Specialty Gastroenterology

Date 2002 Jul 27

PMID 12143036

Citations 39

Authors

Keiji Hirata

Jean-Francois Dufour

Kazunori Shibao

Roy Knickelbein

Allison F ONeill

Hans-Peter Bode

Doris Cassio

Marie V St-Pierre

Nicholas F LaRusso

M Fatima Leite

Michael H Nathanson

Affiliations

Soon will be listed here.

Abstract

Cytosolic Ca(2+) (Ca(i)(2+)) regulates secretion of bicarbonate and other ions in the cholangiocyte. In other cell types, this second messenger acts through Ca(2+) waves, Ca(2+) oscillations, and other subcellular Ca(2+) signaling patterns, but little is known about the subcellular organization of Ca(2+) signaling in cholangiocytes. Therefore, we examined Ca(2+) signaling and the subcellular distribution of Ca(2+) release channels in cholangiocytes and in a model cholangiocyte cell line. The expression and subcellular distribution of inositol 1,4,5-trisphosphate (InsP(3)) receptor (InsP(3)R) isoforms and the ryanodine receptor (RyR) were determined in cholangiocytes from normal rat liver and in the normal rat cholangiocyte (NRC) polarized bile duct cell line. Subcellular Ca(2+) signaling in cholangiocytes was examined by confocal microscopy. All 3 InsP(3)R isoforms were expressed in cholangiocytes, whereas RyR was not expressed. The type III InsP(3)R was the most heavily expressed isoform at the protein level and was concentrated apically, whereas the type I and type II isoforms were expressed more uniformly.
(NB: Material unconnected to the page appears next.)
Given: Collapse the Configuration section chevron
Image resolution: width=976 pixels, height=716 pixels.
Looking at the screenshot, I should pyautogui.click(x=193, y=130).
The type III InsP(3)R was expressed even more heavily in NRC cells but was concentrated apically in these cells as well. Adenosine triphosphate (ATP), which increases Ca(2+) via InsP(3) in cholangiocytes, induced Ca(2+) oscillations in both cholangiocytes and NRC cells. Acetylcholine (ACh) induced apical-to-basal Ca(2+) waves. In conclusion, Ca(2+) signaling in cholangiocytes occurs as polarized Ca(2+) waves that begin in the region of the type III InsP(3)R. Differential subcellular localization of InsP(3)R isoforms may be an important molecular mechanism for the formation of Ca(2+) waves and oscillations in cholangiocytes. Because Ca(i)(2+) is in part responsible for regulating ductular secretion, these findings also may have implications for the molecular basis of cholestatic disorders.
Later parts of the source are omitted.